Quote word for word the stretch of the interview on hustling from "Hustling is saying" through "is controlling me.".

_GIVEN PASSAGE_.
===============
How is True Love Movement and your hustle work different from other places you worked?

I think about the restaurants that I worked at and always being there, being consistent, available to do whatever lifted their business up. It felt like a waste of energy, not pouring into my people. I might as well pour my energy into for my dreams, what I think my community needs and what I think my community is missing, filling in the gap for my people. The point of True Love Movement is to support Black women into healing, into the healthiest of self-esteem, into self-understanding, and practicing self-care, self-love. So all of the work I do is for that, all of the hustling that I do is for that. The book, the music, the festivals are for that specific reason. That’s the goal. The real mission is sistas believing in themselves, pouring into their work, speaking at events, facilitating workshops. We’ve had13 years of Womanifest, the whole of idea of getting my sistas upon stage, let them teach, get their products displayed. We’ve had fashion shows, hair shows, all of these things to show what our sistas do and introduce them to the New Orleans community. Any of the events True Love Movement does are creative, conscientious, healing events to introduce a sista the community needs to know. I really hope for it to ascend from New Orleans to the South, to the East and West, to the whole country, to the whole world. Why not? Why can’t we celebrate Black women all over the world? So that’s the goal.

 

What are some challenges in doing your hustle?

One time there was an event going on underneath the Bridge at Claiborne and Orleans. True Love Movement was invited to be there, but the police came and made everybody move. I couldn’t understand it. It was bubbling, it was beautiful. They had so many hustlers out there popping up, they literally made everyone pick up and move to another location, I just couldn’t understand the humanity of that. And many people left at that time, so it didn’t end well. That’s all because somebody had to come put their hand in it, instead of letting people commune and organize together and hustle together.  I’ve been shooed away too from Bayou Road during Jazz Fest. Popping up out there, if you didn’t have a permit they make you leave. I feel disrespected as a citizen of New Orleans, that I can’t stand in a place to hustle. This is an experience that we’re having, that we are really under attack. We are not able to just be free– in the way we move around this country, in the way we move around New Orleans, and it has an impact on our self-esteem.

 

What is the significance of Claiborne and Orleans Avenue?

Sometimes your second lines popoff there, people set up out there. The bridge has a huge significance because Claiborne Avenue, before the bridge was erected, was a long strip of Black owned business, it was the Black Mecca of New Orleans. And then they ran an interstate through it. They chose to run the interstate, straight through the businesses. Which cut off the community. It really made an economic impact on what was happening in that space. If anything, that space should be sacred, where nobody bothers nobody about nothing – as far as police bothering the community.

 

Tell us about what hustling means to you.

Hustling is saying “by any means necessary, I’m going to make what I need to make, regardless of your rules, your permits, and licenses.” I think hustling is something I saw my mama do, something I saw my grandmother do, something that’s embedded in who we are as a people. Hustling is like a spirit. It’s a response to oppression. It’s a spirit of resistance, a spirit of power. You feel like oppression has taken everything– or it feels like your back is against the wall. When you’re taking care of people and you’re taking care of yourself, you’re taking care of children and families, that feeling can do a number on how we feel about ourselves. … And the hustler spirit makes me feel powerful like I’m in control – I’m the one in control. If anything, Black people need that, that feeling that no one else is controlling me.
===============
[Stored data entries]
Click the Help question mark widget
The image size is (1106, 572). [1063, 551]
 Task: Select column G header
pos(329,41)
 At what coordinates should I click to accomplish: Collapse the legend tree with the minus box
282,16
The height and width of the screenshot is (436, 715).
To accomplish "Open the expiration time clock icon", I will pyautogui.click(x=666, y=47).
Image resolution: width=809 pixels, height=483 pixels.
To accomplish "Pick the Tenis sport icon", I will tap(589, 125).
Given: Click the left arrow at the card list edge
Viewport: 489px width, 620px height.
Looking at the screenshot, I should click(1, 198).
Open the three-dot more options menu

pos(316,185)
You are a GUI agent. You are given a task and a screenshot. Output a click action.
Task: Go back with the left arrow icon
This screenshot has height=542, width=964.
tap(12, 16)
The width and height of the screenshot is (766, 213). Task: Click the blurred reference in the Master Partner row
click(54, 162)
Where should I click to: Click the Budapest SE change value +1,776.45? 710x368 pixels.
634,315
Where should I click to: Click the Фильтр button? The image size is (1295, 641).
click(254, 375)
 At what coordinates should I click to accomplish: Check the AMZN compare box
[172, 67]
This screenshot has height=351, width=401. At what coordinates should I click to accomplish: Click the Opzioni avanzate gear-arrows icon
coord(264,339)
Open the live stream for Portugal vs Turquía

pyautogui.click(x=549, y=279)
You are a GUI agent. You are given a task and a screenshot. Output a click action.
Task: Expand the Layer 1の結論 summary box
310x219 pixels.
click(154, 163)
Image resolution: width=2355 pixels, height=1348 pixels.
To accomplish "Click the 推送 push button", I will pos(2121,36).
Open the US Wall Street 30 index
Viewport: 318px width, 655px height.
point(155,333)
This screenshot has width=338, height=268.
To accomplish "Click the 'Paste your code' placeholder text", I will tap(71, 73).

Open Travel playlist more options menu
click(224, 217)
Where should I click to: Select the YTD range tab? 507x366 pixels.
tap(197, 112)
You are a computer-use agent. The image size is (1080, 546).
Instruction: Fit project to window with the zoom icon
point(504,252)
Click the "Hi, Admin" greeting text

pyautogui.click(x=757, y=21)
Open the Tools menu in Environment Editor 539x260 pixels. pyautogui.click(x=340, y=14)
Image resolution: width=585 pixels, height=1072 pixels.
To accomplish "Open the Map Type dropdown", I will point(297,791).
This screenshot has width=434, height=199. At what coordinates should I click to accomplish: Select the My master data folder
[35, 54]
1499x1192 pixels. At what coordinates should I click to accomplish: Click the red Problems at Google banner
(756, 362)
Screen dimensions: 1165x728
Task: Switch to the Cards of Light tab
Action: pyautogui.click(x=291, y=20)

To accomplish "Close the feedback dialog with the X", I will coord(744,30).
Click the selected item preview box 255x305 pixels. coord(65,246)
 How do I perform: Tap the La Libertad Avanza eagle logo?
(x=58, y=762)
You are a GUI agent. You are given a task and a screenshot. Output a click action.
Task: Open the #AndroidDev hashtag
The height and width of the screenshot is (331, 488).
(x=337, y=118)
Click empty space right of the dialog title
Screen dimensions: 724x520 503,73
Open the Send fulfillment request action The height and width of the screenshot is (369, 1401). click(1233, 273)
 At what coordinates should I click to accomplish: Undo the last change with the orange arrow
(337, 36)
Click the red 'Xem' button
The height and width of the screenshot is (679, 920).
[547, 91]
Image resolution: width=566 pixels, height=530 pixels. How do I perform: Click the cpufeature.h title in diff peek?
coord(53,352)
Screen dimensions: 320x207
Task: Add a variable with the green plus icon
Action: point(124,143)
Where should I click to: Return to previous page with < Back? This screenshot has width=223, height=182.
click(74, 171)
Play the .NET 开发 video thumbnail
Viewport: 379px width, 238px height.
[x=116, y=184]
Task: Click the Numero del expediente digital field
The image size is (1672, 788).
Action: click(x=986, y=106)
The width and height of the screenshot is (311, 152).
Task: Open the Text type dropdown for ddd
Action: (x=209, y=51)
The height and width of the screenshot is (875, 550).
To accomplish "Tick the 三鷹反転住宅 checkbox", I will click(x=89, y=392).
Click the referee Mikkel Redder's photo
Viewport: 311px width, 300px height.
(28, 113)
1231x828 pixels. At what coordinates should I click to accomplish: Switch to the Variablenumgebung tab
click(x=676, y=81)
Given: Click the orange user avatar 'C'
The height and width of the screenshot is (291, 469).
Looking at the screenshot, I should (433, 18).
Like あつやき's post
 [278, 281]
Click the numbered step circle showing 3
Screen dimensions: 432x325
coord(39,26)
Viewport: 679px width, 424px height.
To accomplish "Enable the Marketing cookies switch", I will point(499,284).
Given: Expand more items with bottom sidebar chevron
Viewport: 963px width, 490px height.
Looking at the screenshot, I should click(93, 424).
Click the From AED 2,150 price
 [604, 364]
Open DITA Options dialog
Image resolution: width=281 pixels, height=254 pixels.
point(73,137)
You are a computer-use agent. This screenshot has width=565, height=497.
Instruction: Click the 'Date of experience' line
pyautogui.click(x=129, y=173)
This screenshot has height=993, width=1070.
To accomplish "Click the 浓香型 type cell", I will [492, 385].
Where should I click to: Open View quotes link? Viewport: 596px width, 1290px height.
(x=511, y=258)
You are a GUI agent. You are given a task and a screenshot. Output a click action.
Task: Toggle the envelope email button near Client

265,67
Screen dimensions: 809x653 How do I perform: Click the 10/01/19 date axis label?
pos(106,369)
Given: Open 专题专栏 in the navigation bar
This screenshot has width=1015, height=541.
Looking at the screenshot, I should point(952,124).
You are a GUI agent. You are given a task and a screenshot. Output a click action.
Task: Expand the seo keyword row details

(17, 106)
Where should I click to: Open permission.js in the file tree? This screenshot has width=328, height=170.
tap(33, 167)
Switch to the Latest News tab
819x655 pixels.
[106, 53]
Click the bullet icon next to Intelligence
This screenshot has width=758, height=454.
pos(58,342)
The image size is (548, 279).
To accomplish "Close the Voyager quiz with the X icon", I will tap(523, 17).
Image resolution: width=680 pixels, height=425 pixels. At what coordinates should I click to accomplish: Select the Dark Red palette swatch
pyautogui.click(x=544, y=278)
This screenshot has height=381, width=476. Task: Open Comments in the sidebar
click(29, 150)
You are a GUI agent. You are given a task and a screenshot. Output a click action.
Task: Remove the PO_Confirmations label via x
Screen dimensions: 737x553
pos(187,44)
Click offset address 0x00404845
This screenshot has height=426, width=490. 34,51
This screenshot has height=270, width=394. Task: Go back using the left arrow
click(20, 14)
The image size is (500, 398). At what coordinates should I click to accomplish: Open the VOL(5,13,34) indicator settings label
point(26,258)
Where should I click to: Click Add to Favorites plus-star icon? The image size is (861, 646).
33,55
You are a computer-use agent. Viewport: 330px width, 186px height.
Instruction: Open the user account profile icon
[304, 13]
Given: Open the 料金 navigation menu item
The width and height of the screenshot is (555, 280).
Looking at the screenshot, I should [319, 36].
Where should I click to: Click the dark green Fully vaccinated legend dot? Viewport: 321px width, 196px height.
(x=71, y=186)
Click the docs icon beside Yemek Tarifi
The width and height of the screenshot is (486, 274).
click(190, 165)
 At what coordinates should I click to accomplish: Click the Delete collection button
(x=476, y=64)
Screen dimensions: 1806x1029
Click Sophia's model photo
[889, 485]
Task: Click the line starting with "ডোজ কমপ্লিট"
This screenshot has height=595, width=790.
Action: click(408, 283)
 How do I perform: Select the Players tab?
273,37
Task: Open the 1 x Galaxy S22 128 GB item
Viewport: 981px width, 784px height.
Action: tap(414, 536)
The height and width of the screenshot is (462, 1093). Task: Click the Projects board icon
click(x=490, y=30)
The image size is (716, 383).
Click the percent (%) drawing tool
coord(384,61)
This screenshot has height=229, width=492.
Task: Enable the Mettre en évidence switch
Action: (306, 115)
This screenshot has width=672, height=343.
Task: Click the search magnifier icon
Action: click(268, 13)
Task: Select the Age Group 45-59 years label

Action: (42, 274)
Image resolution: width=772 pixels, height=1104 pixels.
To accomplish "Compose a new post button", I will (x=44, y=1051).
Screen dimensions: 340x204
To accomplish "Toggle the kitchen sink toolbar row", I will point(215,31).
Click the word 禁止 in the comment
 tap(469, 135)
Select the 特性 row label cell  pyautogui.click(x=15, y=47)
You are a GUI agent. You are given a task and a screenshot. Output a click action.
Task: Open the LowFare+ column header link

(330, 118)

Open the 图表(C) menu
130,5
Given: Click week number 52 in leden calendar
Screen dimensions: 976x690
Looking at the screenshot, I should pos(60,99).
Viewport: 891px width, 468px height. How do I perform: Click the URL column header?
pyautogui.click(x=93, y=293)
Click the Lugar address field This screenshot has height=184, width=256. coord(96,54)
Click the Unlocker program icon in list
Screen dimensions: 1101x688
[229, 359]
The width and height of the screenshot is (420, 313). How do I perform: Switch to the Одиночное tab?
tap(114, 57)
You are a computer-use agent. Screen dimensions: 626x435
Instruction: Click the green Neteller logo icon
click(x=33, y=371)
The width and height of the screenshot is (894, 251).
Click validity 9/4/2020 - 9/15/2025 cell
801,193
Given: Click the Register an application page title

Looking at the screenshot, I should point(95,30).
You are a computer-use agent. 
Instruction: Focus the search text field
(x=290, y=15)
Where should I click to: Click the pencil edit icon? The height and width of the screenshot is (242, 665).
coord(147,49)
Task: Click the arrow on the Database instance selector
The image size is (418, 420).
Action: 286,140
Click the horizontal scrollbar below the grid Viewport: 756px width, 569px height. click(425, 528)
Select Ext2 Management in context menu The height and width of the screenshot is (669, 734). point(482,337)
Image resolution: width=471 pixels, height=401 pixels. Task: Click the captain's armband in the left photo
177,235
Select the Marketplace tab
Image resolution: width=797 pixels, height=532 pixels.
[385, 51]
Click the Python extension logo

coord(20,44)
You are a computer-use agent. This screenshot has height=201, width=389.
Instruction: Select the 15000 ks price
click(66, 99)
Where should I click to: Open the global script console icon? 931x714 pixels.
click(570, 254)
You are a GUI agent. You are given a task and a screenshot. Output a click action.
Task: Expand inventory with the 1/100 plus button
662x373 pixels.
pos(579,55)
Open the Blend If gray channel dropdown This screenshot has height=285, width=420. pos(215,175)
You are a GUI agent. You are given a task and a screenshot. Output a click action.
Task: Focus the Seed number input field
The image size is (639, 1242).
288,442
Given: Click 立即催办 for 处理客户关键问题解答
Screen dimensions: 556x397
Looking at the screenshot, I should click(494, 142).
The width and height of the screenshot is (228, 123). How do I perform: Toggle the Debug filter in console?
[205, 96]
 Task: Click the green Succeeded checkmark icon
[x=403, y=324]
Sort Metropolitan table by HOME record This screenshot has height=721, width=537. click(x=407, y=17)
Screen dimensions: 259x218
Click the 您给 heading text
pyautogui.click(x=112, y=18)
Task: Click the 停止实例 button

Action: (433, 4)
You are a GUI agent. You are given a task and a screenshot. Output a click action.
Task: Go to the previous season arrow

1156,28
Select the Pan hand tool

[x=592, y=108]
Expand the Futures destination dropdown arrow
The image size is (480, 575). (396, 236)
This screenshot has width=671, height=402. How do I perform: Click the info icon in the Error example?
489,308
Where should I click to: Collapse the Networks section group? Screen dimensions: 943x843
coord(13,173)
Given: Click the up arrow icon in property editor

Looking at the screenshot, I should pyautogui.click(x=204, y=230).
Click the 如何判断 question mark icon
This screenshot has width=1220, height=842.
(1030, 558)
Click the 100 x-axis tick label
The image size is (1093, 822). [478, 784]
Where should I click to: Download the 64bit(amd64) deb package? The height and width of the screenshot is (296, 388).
===============
_RESULT FOR THIS TASK_.
Hustling is saying “by any means necessary, I’m going to make what I need to make, regardless of your rules, your permits, and licenses.” I think hustling is something I saw my mama do, something I saw my grandmother do, something that’s embedded in who we are as a people. Hustling is like a spirit. It’s a response to oppression. It’s a spirit of resistance, a spirit of power. You feel like oppression has taken everything– or it feels like your back is against the wall. When you’re taking care of people and you’re taking care of yourself, you’re taking care of children and families, that feeling can do a number on how we feel about ourselves. … And the hustler spirit makes me feel powerful like I’m in control – I’m the one in control. If anything, Black people need that, that feeling that no one else is controlling me.